Pour La BD de la semaine, le challenge BD 2019-2020 et Polar et thriller 2019-2020. Plus de BD de la semaine chez Noukette (lien à venir).

La débusqueuse de mondes de Luce Basseterre

La débusqueuse de mondes de Luce Basseterre.

Mu, avril 2017, 304 pages, 18 €, ISBN 979-10-92961-63-8.

Le livre de poche, mars 2019, 384 pages, 8,20 €, ISBN 978-2-253-82016-1.

Genres : littérature française, science-fiction.

Luce Basseterre naît en 1957 à Toulon et vit quelques années au Québec. Elle est nouvelliste et romancière (son premier roman est Les enfants du passé paru en 2016 aux éditions Voy’el). Plus d’infos sur son site officiel, https://www.lucebasseterre.fr/ et sur sa page FB. Sont annoncés cet automne, Le chant des Fenjicks (Mu, est-ce une suite à La débusqueuse de mondes ?) et La Belle, la Bête et l’Éléphant à vapeur (Voy’el) que j’ai très envie de lire !

Otton est un Humain esclave de Racha Kan, amiral du Katamengo, il est encore en vie car « les Humains, de viande bon marché, devinrent pourvoyeurs de rêve. » (p. 9) grâce à une amélioration cybernétique.

Koba est un Fenjick cyber-amélioré, un vaisseau vivant, un « grand squale cosmique » (p. 18). « L’espace est mon milieu naturel, mon domaine, mon terrain de chasse. » (p. 13).

Koba possède des rémoraées, ou SoVIA, qui servent d’éclaireurs et analysent les données. Leurs noms ? Tupix, Choupix, Pafix, Onyx et Foutix : j’adore, ça fait Astérix !

À bord de Koba, la capitaine D’Guébachakarakt – mais on dit simplement D’Guéba – une grenouille Caudata, débusqueuse de mondes depuis 38 ans.

Les chapitres alternent entre ces trois narrateurs, Otton, Koba et D’Guéba.

Koba et D’Guéba découvrent une planète bleue. « Du passé de ce système, nous ne savons rien. Il apparaît dans l’index galactique chaleck comme stérile et inhabité. D’autres sources évoquent les traces d’une civilisation disparue. » (p. 18). « C’est sinistre , une planète abandonnée. Autant une planète vierge peut être belle, autant une planète morte est pathétique. » (p. 20).

Sur cette planète, Otton est le seul survivant du crash du Katamengo ; il est recueilli à bord de Koba et rencontre D’Guéba. « Débusqueuse de mondes : je recherche des planètes exomodelables, les ensemence et assure le suivi du processus. Lorsqu’elles sont colonisables, je les revends à des gouvernements qui ont besoin d’évacuer leur population. Mes derniers clients en date sont des Humains. » (p. 38).

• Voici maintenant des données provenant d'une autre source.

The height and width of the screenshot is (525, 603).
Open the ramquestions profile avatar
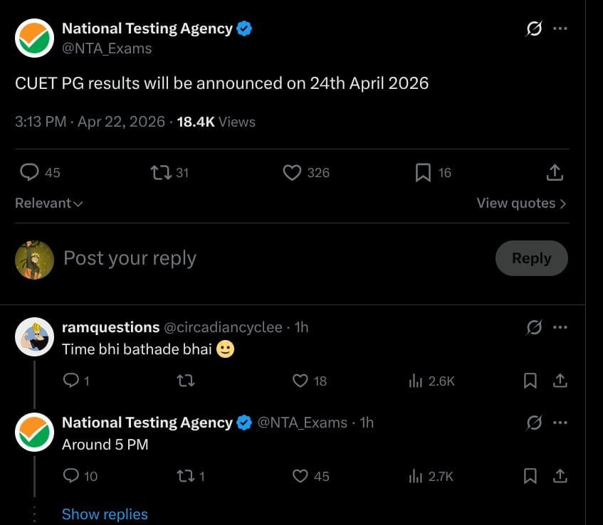coord(35,337)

Bien sûr, D’Guéba veut exomodeler cette planète bleue devenue rouge à cause de la pollution et la vendre mais Otton a reconnu la Terre et veut la revendiquer puisqu’il y était avant D’Guéba ! « Je ne sais pas grand-chose de la Terre de mes ancêtres. Quelque deux millénaires se sont écoulés depuis l’Exode. » (p. 47-48).

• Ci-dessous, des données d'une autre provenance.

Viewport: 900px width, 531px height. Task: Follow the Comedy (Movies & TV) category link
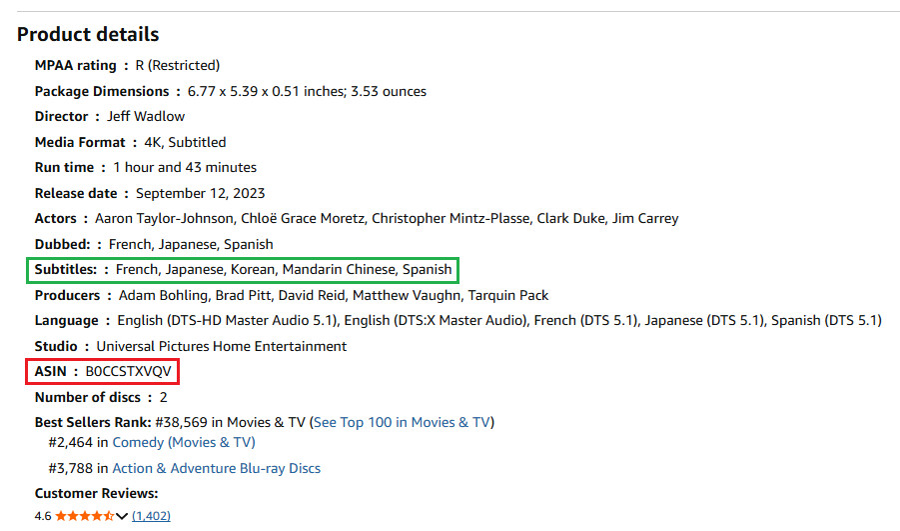tap(184, 442)
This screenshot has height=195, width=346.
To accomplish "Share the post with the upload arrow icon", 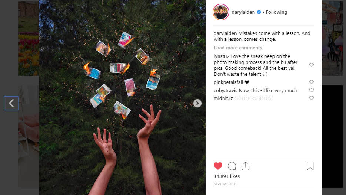I will [x=245, y=166].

L’espace est vaste, peuplé de différentes espèces (des reptiliens, des insectoïdes, des hybrides…) et dans chacune de ces espèces, il y a des explorateurs, des flibustiers, des débusqueurs de mondes, des chasseurs de primes, des pirates, etc. J’imagine bien l’apparence de certaines… euh… bestioles, d’autres moins mais ce roman est très imagé, très inventif, je l’ai dévoré un dimanche (de mauvais temps) et j’aimerais vraiment en avoir plus (peut-être d’autres aventures de D’Guéba, Koba et Otton paraîtront-elles un jour ?).

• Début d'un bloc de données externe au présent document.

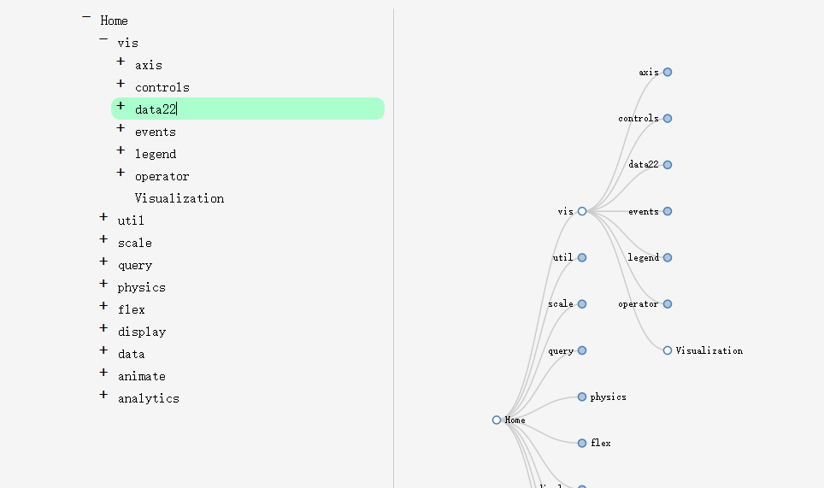Click the operator node circle in graph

Une phrase qui m’interpelle : « Si nous ne pouvons rien faire d’utile, alors, nous avons le devoir de regarder afin de témoigner, par respect pour la mémoire de ceux qui perdent leur vie dans cette ignoble tuerie. » (p. 342).

Une lecture extraordinaire, merveilleusement bien construite, à dévorer en poche si vous n’avez pas pu avoir l’exemplaire broché des éditions Mu (ce qui est mon cas).

Pour le challenge Littérature de l’imaginaire #7 (je rappelle qu’octobre est le mois de l’imaginaire).